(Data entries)

-.-.-

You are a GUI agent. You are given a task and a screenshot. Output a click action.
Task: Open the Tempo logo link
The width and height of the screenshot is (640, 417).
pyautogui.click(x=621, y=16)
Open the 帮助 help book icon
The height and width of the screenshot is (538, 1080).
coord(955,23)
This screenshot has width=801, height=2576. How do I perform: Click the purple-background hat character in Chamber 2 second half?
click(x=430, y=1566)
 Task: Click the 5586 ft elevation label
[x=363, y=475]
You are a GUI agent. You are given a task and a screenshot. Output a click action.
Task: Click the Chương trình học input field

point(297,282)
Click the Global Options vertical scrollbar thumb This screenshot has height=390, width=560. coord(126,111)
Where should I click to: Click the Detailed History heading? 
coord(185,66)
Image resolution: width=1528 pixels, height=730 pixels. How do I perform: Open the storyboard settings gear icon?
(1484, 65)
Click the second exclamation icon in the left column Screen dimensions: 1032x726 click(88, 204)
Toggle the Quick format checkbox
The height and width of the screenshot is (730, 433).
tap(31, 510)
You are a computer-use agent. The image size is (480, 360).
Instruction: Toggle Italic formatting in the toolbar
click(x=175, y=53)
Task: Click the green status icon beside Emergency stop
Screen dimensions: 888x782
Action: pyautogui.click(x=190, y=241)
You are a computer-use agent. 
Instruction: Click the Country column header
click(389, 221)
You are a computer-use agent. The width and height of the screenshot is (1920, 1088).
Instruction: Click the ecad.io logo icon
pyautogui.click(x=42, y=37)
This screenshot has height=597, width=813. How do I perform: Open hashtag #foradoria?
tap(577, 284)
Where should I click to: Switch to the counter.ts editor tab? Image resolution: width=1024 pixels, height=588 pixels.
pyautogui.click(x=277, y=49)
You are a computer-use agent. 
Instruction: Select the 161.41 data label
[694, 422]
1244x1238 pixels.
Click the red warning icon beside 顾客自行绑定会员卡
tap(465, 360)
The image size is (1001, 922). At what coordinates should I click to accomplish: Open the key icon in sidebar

-.-.-

§ Aim of the exercise
Write out the records word for word, starting at the line that contains "This screenshot has height=597, width=813." and ending after the line that contains "pyautogui.click(x=277, y=49)".

§ The response
This screenshot has height=597, width=813. How do I perform: Open hashtag #foradoria?
tap(577, 284)
Where should I click to: Switch to the counter.ts editor tab? Image resolution: width=1024 pixels, height=588 pixels.
pyautogui.click(x=277, y=49)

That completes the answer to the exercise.